For Morgan, the cultural features distinguishing these various stages arose from a “few primary germs of thought”- germs that had emerged while humans were still savages and that later developed into the “principle institutions of mankind.” Morgan postulated that the stages of technological development were associated with a sequence of different cultural patterns. For example, he speculated that the family evolved through six stages. Human society began as a “horde living in promiscuity,” with no sexual prohibitions and no real family structure. In the next stage a group of brothers was married to a group of sisters and brother-sister mating was permitted. In the third stage, group marriage was practiced, but brothers and sisters were not allowed to mate. The fourth stage, which supposedly evolved during barbarism, was characterized by a loosely paired male and female who lived with other people. In the next stage husband-dominant families arose in which the husband could have more than one wife simultaneously.
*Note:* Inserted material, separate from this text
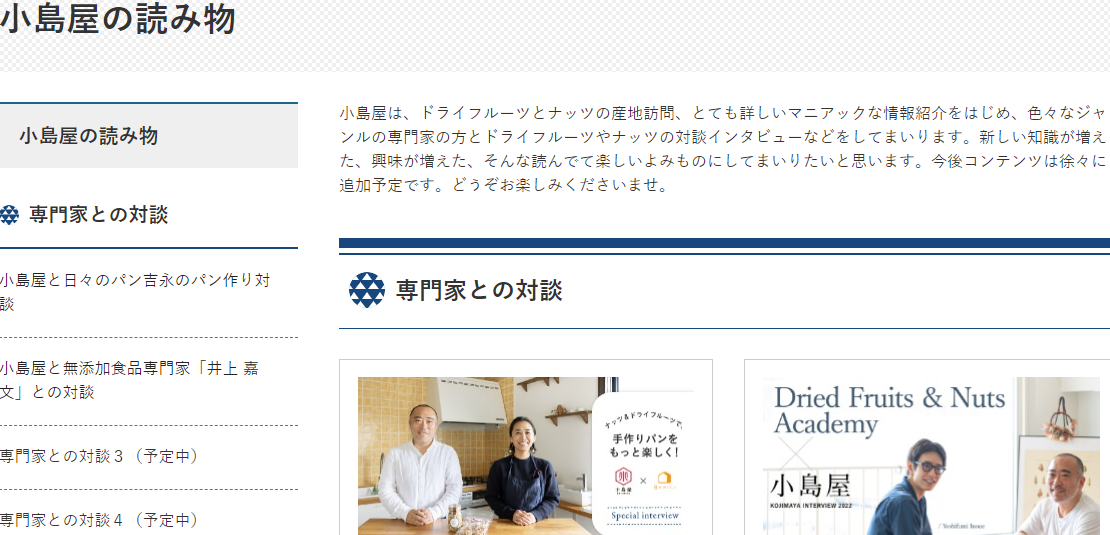The width and height of the screenshot is (1110, 535).
Task: Click the main 専門家との対談 section heading text
Action: [479, 290]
Finally, the stage of civilization was distinguished by the monogamous family, with just one wife and one husband who were relatively equal in status. Morgan believed that family units became progressively smaller and more self-contained as human society developed. His postulated sequence for the evolution of the family, however, is not supported by the enormous amount of ethnographic data that has been collected since his time. For example, no recent society that Morgan would call savage indulges in group marriage or allows brother-sister mating (Long & Chakov).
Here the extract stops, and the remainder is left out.